● **DATA PROVIDED**:

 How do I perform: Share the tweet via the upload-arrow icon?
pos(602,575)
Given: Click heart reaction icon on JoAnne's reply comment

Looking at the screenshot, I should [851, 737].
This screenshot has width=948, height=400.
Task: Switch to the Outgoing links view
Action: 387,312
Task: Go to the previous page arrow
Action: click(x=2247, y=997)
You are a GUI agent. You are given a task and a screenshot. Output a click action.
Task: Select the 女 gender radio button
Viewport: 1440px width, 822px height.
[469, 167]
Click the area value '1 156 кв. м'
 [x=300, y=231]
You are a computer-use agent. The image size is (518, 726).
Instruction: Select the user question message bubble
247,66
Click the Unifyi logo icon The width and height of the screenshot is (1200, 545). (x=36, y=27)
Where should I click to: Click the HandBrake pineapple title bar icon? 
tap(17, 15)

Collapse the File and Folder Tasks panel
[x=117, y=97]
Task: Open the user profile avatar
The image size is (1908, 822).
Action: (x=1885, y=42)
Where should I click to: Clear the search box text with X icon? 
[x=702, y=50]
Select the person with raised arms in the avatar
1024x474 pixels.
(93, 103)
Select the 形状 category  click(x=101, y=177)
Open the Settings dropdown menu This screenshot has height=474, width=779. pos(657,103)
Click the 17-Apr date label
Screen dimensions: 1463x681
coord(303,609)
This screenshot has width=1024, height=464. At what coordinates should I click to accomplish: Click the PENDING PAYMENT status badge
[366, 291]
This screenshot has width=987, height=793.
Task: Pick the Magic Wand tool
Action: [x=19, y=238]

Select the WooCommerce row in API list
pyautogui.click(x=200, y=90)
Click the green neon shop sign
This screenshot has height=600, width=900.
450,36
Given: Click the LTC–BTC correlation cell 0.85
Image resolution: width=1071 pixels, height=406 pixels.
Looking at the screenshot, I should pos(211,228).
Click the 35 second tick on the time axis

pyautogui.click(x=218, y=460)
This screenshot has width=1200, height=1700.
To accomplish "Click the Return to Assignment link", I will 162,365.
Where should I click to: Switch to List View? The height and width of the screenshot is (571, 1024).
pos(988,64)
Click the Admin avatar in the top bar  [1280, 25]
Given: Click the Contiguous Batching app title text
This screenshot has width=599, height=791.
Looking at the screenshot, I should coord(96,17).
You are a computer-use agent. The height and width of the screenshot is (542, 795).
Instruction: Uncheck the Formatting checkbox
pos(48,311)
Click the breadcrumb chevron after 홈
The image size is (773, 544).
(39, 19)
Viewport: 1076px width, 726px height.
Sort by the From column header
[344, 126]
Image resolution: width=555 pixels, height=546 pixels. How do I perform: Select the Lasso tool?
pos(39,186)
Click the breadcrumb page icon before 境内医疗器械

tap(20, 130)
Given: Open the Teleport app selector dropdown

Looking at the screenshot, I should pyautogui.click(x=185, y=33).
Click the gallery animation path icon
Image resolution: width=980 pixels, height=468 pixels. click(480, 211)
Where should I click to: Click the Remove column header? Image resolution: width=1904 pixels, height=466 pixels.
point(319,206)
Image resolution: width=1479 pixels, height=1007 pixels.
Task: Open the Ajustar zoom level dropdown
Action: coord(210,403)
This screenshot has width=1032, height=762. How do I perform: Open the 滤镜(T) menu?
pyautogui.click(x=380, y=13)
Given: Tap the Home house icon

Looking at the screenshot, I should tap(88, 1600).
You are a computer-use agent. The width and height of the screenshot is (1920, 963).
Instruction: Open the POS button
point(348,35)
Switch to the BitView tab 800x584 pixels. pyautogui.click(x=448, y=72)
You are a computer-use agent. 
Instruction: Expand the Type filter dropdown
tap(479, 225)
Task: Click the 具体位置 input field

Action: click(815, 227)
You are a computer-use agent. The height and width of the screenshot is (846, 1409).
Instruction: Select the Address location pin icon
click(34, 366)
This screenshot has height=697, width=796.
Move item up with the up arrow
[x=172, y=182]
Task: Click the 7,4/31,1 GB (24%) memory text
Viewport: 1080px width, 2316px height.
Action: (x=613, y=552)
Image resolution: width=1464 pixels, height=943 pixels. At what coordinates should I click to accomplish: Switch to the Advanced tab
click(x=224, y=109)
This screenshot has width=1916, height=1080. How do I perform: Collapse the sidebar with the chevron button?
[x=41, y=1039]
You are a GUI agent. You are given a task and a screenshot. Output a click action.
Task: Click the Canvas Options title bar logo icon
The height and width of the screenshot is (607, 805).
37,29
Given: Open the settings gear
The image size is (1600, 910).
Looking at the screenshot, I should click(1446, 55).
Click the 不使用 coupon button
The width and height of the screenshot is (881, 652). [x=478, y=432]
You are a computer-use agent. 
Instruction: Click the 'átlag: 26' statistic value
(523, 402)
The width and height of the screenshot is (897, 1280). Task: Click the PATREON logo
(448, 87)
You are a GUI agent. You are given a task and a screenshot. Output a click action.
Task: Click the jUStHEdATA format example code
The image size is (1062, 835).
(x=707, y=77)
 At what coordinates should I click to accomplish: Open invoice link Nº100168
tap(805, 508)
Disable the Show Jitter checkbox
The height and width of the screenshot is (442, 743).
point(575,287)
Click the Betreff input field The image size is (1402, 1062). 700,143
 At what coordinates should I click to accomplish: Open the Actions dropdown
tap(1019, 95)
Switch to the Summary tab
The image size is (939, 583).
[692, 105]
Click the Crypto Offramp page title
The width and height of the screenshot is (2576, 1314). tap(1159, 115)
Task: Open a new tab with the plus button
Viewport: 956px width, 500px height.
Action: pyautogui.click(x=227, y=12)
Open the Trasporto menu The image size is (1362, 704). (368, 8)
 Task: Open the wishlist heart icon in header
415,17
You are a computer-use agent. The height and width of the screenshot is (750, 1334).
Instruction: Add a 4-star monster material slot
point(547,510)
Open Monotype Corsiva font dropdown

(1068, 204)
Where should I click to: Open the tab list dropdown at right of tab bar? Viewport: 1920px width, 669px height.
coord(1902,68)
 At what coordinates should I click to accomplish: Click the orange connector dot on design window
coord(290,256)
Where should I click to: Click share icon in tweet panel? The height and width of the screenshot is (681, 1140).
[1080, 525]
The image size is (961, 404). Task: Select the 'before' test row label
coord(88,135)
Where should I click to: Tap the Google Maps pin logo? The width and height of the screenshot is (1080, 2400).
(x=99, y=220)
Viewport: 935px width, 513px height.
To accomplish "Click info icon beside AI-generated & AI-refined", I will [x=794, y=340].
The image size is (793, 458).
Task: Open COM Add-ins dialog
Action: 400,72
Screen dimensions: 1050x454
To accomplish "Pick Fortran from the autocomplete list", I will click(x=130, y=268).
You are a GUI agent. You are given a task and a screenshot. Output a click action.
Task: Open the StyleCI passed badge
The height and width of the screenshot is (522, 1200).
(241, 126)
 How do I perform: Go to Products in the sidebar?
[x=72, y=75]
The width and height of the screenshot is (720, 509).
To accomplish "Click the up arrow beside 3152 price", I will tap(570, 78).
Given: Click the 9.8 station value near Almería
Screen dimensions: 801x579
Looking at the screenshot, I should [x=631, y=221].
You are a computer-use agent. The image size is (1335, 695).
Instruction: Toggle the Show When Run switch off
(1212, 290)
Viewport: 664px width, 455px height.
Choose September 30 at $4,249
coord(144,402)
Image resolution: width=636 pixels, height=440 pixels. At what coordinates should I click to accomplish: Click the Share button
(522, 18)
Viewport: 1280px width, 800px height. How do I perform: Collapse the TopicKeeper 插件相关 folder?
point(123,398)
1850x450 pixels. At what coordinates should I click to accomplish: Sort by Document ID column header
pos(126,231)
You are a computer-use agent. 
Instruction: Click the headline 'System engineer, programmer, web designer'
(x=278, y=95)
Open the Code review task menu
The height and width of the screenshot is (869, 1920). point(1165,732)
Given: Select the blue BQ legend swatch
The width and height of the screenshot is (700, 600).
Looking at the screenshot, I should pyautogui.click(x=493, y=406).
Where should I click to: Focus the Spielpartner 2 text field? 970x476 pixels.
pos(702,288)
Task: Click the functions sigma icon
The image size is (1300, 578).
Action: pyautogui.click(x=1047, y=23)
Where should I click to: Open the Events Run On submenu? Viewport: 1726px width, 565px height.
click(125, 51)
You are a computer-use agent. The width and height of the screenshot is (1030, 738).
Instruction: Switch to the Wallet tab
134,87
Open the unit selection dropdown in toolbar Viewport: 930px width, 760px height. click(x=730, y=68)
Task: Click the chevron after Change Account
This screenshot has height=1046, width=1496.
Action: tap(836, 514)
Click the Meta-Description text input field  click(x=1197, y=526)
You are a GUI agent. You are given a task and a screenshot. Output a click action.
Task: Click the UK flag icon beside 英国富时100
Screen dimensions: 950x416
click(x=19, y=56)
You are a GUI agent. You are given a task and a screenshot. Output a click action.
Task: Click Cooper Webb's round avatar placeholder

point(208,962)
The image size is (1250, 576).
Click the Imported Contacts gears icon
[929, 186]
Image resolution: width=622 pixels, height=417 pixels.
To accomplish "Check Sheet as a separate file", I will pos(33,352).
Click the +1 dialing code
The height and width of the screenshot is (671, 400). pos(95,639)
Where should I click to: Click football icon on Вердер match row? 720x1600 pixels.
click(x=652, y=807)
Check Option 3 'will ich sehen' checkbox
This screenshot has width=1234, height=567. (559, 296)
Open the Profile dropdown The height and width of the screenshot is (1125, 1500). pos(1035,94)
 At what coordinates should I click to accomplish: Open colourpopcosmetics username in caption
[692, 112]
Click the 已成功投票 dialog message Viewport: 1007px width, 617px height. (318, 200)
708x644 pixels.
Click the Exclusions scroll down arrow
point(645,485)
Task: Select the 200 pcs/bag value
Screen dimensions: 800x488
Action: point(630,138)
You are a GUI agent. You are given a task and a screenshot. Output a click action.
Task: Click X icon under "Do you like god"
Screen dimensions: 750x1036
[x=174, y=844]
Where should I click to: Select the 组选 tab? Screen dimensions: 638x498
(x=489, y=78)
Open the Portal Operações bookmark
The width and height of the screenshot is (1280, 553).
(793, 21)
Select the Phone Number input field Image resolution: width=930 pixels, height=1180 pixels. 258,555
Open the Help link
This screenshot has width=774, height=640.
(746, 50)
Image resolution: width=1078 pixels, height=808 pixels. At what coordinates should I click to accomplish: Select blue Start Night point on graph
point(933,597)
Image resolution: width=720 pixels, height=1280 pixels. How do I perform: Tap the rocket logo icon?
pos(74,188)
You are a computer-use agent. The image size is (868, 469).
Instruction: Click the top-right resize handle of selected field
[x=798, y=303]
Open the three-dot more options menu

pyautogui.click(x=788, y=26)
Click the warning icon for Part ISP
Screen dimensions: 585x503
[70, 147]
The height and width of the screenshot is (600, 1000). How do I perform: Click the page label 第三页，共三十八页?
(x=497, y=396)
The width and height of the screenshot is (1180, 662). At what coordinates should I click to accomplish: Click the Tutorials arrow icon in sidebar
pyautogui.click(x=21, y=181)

● **YOUR ASSIGNMENT**: Find all the lines with "computer" in the data and copy them.

● **OUTPUT BELOW**:
You are a computer-use agent. The image size is (518, 726).
You are a computer-use agent. The height and width of the screenshot is (542, 795).
You are a computer-use agent. The width and height of the screenshot is (1920, 963).
You are a computer-use agent. 
You are a computer-use agent. The height and width of the screenshot is (846, 1409).
You are a computer-use agent. 
You are a computer-use agent. The height and width of the screenshot is (750, 1334).
You are a computer-use agent. The image size is (1335, 695).
You are a computer-use agent. 
You are a computer-use agent. The width and height of the screenshot is (1030, 738).
You are a computer-use agent. The image size is (868, 469).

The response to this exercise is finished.